Now, let’s consider the Power of the Penny:
The power to inspire. When Jesus watched the widow fumbling about in her change purse for the last coins she had, He was curious. He called His students over to watch. And they did – from a distance. Her two coins amounted to a penny. He and the disciples watched her drop them in the collection box. And knowing her situation, they were all amazed. Her bank balance just went from one penny to zero.
Jesus was highly impressed, especially since He had watched the Pharisees, et al., put money into the treasury and lots of it. But these were the people who had oppressed the poor widows in the first place. It was ill-gotten gain.
This woman worshiped God with the coins that she had – all the coins she had. Jesus was inspired, and He said, “Truly I tell you, this poor widow has put in more than all those who are contributing to the treasury. For all of them have contributed out of their abundance; but she out of her poverty has put in everything she had, all she had to live on” (vv. 43-44). That widow’s penny had the power to inspire.
The power to change. Inspiration often leads to change. Dr. Dilhani Uswatte is the principal of Rocky Ridge Elementary School in Hoover, Ala. According to a recent Forbes article, she is a “master of leadership.”
Dr. Dil (as she likes to be called) has a motto: “Take the time to inspire and be inspired.” She thought of the lowly penny. “She encouraged everyone at her school to offer a penny to anyone who inspired them. She asked the penny giver to say to the receiver, ‘You have Penny Power. You inspired me. I hope you take this penny and pass it on to somebody else.’ It’s like paying it forward with a focus on inspiration.”
And then the kids started bringing pennies to school!
The Forbes article quotes her as saying, “It was so moving. They were giving them to teachers and telling their teachers how much they appreciated them. They were giving them out to their aides, to our custodians, to their parents. It was like a love fest!”
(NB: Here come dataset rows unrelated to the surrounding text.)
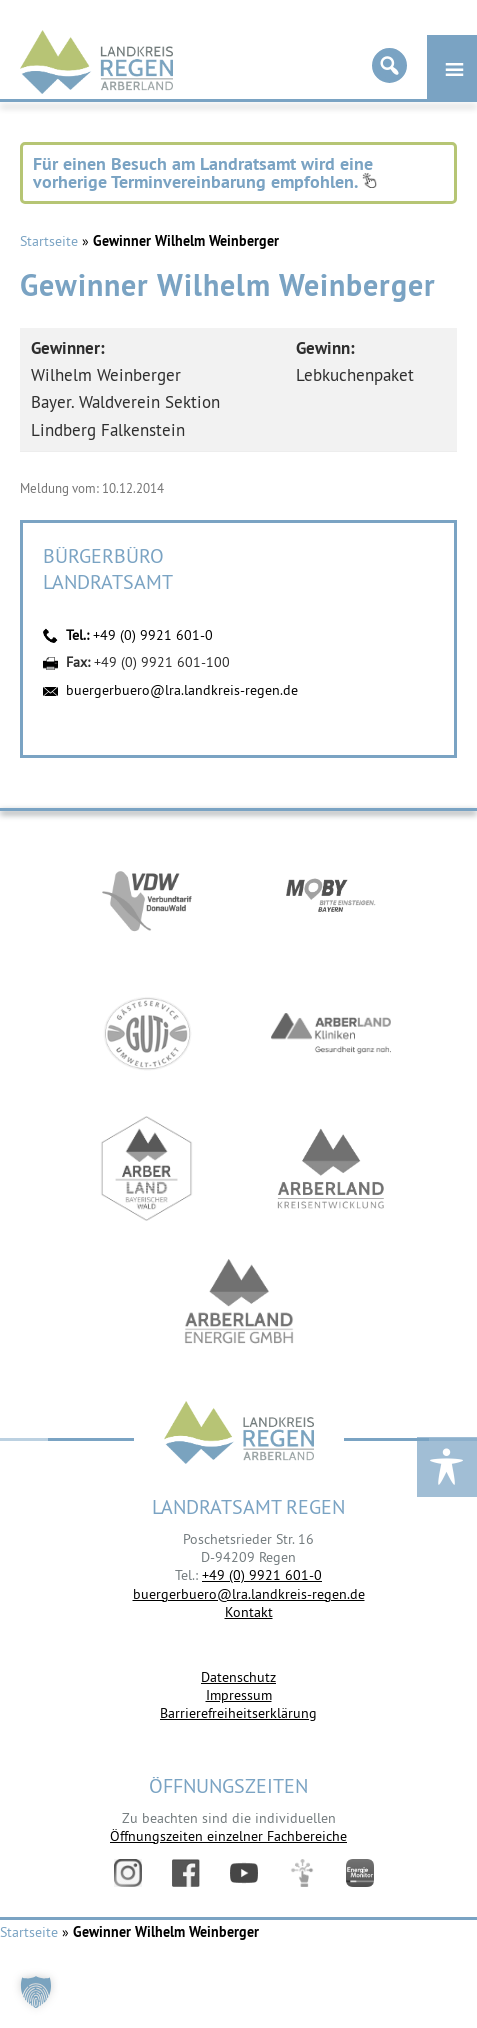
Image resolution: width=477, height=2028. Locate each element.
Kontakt (249, 1612)
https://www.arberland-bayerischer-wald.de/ (147, 1168)
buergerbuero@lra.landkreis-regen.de (182, 690)
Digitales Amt (302, 1873)
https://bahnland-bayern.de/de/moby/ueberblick (331, 898)
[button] (36, 1992)
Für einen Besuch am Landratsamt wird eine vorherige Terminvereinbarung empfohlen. (205, 172)
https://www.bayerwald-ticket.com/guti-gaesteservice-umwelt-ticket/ (147, 1033)
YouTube (244, 1873)
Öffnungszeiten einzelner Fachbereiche (228, 1836)
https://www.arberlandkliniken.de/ (331, 1033)
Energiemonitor (360, 1873)
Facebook (186, 1873)
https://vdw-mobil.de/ (147, 898)
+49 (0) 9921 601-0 (153, 635)
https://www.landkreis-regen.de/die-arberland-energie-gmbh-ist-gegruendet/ (239, 1303)
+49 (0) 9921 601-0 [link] (262, 1575)
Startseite (49, 241)
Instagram (128, 1873)
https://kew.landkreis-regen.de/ (331, 1168)
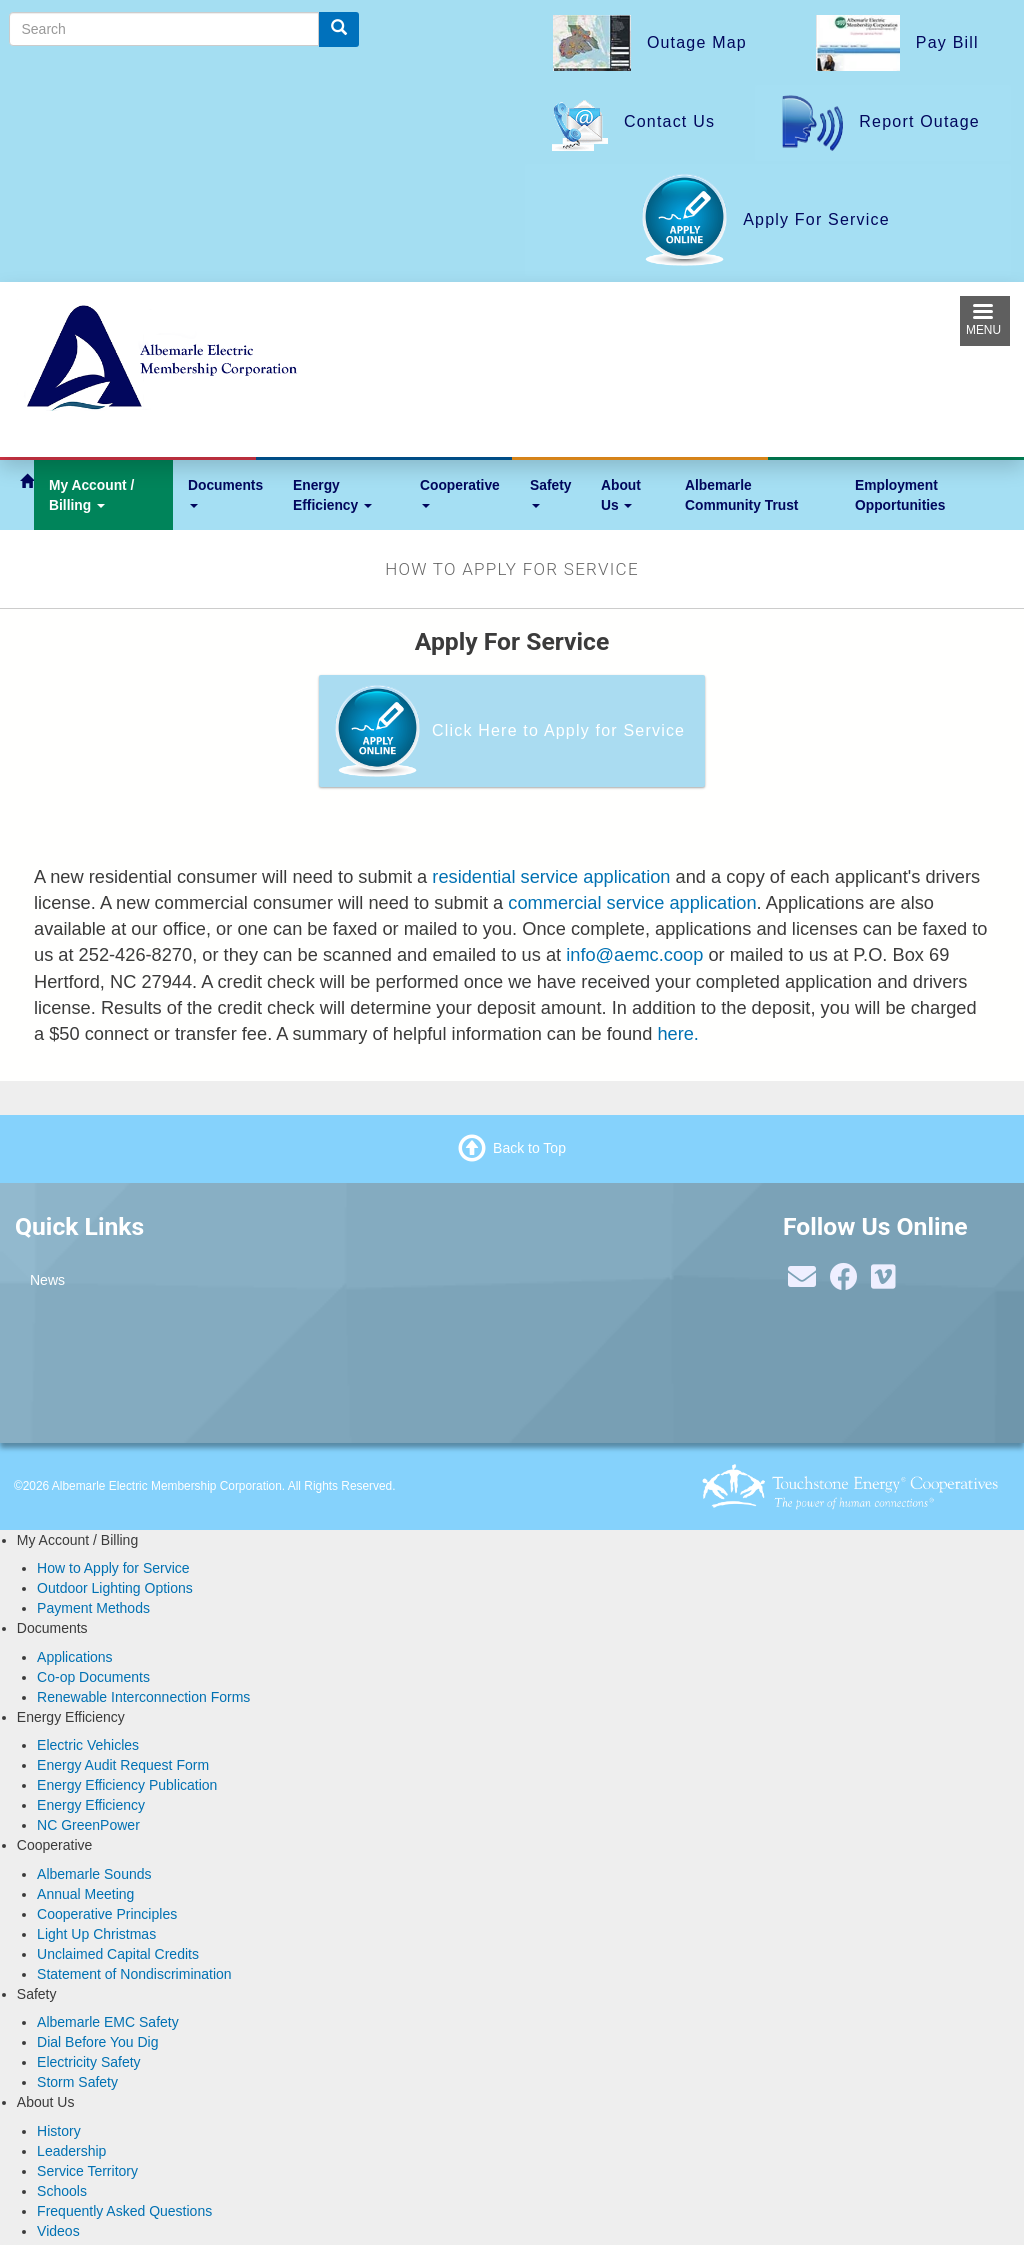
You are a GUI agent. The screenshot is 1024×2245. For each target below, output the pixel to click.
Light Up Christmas (96, 1934)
The lowly penny that first produced inspiration had now generated change. The Penny Project began as a means of sharing respect, acknowledgment, and inspiration in the community, but grew into a movement that changed or improved the culture of civility.
The power of faith. In the case of the widow of today’s reading, however, it was not the penny that inspired Jesus. It was the faith that motivated the giving of her last two coins.
Jesus was always impressed by faith. Nothing moved Him more, and a lack of faith was often distressing to Him. The widow’s offering was an expression of faith and a test of her discipleship, and Jesus found this utterly impressive and inspirational.
Many retailers have seen the power of a Penny Project. They invite us to donate our change for charity. They understand the power of micro-donations, whether it is pennies, nickels, dimes, or soda cans for the recycle rebate.
What might we do with a penny project? Perhaps an “alms box” for those in need or a “Pennies for Poverty” program. There is even a program called “Going the Extra Mile” that urges participants to donate a literal mile of pennies.
This morning the gospel reading calls us to express our faith and discipleship through action. When we do, Jesus will not be the only one who is inspired. The power of a penny might bring life to an entire community! Amen.